BRIEF DESCRIPTION OF THE DRAWINGS
FIG. 1 is a diagram of a coal heating process using the method of the present invention to both burn hydrocarbon fuel in a gas stream exiting the coal pyrolysis process and to provide high sensible heat oxygen deficient gas for continued processing.
DESCRIPTION OF THE PREFERRED EMBODIMENT
FIG. 1 illustrates the system which uses a combustor 16 to both burn hydrocarbon components from a gas stream 14 exiting the main processor 12 and also to supply heat back to the processor 12. In this embodiment, main processor 12 is operated for the purpose of heating coal. It will be appreciated, however, that the present invention may be used with any process requiring the burning of hydrocarbons in a gas stream and the recovery of sensible heat.
The first process gas stream 14, is the lean hydrocarbon gas stream produced by picking up volatile components evolved as the coal is heated in main pyrolysis process 12. Hydrocarbon gas stream 14 enters the combustor 16. Combustor 16 includes a burner system 17. A second process gas stream, indicated by reference numeral 18, is a hot gas stream exiting from combustor 16, which contains no hydrocarbons. Gas stream 18 has a low oxygen content, approximately 0.2% to 0.8%, and is therefore, practically speaking, inert. Gas stream 18 is directed back to main processor 12 to heat a coal bed, not shown, Consequently, the recovered heat generated by combustion of the coal volatiles is used as an integral part in main processor 12. This improves the overall efficiency of main processor 12 by reducing the amount of auxiliary fuel 19, i.e. natural gas, burned for heating the coal bed in main process 12. As a result of the present invention, 70% to 90% of main processor 12 heat required is provided by the combustion of volatiles in hydrocarbon gas stream 14 while 10% to 30% of the heat is provided by the combustion of natural gas.
In the system of the present invention the temperature and oxygen concentration within combustor 16 are controlled for efficient and trouble free operation.
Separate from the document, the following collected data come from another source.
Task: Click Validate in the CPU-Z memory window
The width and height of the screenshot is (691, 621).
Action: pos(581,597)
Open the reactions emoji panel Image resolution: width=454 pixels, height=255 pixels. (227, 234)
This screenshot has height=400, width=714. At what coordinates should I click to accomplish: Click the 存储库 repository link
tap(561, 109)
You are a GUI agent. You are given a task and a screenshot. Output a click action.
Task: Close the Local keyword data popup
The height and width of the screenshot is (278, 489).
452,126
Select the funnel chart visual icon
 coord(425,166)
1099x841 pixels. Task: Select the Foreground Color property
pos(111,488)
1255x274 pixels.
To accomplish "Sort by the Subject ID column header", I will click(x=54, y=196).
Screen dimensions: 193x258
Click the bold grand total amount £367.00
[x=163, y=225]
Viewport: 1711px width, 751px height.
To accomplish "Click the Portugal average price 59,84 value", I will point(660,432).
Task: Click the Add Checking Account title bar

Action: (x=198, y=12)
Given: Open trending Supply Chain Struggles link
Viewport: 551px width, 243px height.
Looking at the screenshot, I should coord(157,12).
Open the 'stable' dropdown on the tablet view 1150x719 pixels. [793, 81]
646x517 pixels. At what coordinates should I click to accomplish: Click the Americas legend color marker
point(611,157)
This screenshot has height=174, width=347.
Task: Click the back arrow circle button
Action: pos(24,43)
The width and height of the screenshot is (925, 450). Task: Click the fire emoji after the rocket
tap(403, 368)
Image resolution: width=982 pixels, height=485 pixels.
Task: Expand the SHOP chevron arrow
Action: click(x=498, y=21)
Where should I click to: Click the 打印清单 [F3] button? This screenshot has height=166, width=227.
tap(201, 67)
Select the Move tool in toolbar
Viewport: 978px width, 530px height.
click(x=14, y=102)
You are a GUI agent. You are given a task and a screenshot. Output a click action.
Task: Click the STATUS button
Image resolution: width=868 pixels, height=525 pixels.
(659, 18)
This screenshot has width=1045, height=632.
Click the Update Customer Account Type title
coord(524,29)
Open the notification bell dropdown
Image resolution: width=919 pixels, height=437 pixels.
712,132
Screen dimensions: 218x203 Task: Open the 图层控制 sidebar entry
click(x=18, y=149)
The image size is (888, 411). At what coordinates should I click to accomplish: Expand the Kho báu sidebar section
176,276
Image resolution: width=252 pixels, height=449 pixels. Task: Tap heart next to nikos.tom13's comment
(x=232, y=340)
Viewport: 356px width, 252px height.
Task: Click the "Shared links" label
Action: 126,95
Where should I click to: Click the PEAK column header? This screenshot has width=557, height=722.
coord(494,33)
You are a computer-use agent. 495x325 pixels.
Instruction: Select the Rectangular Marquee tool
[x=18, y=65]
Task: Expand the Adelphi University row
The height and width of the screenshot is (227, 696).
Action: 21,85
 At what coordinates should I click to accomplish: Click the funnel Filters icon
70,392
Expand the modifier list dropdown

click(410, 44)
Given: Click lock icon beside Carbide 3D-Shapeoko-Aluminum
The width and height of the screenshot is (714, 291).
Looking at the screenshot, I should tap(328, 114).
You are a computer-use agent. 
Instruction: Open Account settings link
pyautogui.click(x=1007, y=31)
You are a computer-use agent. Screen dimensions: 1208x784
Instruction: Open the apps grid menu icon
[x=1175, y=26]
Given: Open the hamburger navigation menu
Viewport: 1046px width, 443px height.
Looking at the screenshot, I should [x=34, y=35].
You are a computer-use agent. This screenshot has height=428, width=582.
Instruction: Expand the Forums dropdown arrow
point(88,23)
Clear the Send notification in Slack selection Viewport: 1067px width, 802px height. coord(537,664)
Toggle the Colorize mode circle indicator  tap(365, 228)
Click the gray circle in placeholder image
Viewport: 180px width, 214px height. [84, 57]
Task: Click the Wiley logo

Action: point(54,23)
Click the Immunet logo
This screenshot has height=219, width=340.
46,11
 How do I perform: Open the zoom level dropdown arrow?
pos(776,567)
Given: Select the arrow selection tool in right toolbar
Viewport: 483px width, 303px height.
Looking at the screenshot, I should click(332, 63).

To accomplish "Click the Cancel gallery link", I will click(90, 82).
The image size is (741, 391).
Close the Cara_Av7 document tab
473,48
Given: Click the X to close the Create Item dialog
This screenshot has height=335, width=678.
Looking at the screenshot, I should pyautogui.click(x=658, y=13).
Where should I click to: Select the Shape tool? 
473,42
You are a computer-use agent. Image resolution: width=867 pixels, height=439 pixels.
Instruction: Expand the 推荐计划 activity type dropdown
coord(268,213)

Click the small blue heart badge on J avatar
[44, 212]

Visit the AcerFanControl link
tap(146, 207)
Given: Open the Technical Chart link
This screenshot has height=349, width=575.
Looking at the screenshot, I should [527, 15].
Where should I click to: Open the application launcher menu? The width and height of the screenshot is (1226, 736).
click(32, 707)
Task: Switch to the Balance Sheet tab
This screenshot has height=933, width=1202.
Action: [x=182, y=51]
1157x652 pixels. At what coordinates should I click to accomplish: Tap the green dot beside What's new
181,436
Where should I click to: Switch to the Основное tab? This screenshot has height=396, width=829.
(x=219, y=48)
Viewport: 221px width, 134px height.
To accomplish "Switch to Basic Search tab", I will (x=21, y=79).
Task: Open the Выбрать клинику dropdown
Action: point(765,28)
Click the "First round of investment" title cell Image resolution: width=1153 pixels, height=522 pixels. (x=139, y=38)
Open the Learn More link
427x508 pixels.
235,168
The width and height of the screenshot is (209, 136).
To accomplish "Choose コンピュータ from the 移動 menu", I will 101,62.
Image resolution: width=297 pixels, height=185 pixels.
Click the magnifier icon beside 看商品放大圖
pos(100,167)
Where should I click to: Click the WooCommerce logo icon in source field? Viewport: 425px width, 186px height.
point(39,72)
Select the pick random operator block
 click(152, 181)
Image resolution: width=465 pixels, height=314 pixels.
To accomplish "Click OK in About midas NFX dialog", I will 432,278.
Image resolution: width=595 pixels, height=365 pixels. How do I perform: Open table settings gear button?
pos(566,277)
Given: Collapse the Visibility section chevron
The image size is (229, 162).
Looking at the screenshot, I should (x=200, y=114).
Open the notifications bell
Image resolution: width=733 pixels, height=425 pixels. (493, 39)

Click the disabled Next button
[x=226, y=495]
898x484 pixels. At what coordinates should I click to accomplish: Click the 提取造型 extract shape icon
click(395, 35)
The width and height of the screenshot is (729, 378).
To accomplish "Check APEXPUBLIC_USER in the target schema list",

The temperature is maintained by controlling the ratio of auxiliary fuel 19 and air from a primary air source 21 entering burner system 17 of combustor 16. It should be noted that primary air source 21 can be a variable speed blower. The air/natural gas flow ratio is typically maintained at 9:1 to 15:1, by volume, while hydrocarbons are being burned. In the present embodiment, burner system 17 is a 17 million BTU per hour natural gas burner. Upon startup of the equipment and before hydrocarbons are available from the main process 12, the natural gas burner 17 will typically fire at a rate in the range of 3 to 17 million BTU/hour. When hydrocarbons are available in hydrocarbon gas stream 14, natural gas burner 17 typically will fire at a rate in the range of 3 to 8 million BTU/hour.
Oxygen concentration within the system is controlled by a two stage air flow control system 23. Control system 23 has a first flow valve 25 and a second flow valve 27. The temperature in combustor 16 is measured by a temperature transmitter 29. The error between the desired temperature (set point) and the actual temperature is used to calculate an output for first flow valve 25. When a higher combustor temperature is desired, more air is sent to burner 17 through flow valve 25. If a lower temperature is desired, less air is sent. The actual flow of air is measured by an air flow transmitter 31. Auxiliary gas 19 flows through a fuel flow valve 33. The rate of flow of auxiliary gas is measured by a fuel flow transmitter 35. The flow of air as measured by air flow transmitter 31 is compared to the auxiliary fuel flow as measured by the fuel flow transmitter 35. An output is then calculated for the fuel flow valve 33. By this feedback control, a strict air-to-fuel ratio is maintained.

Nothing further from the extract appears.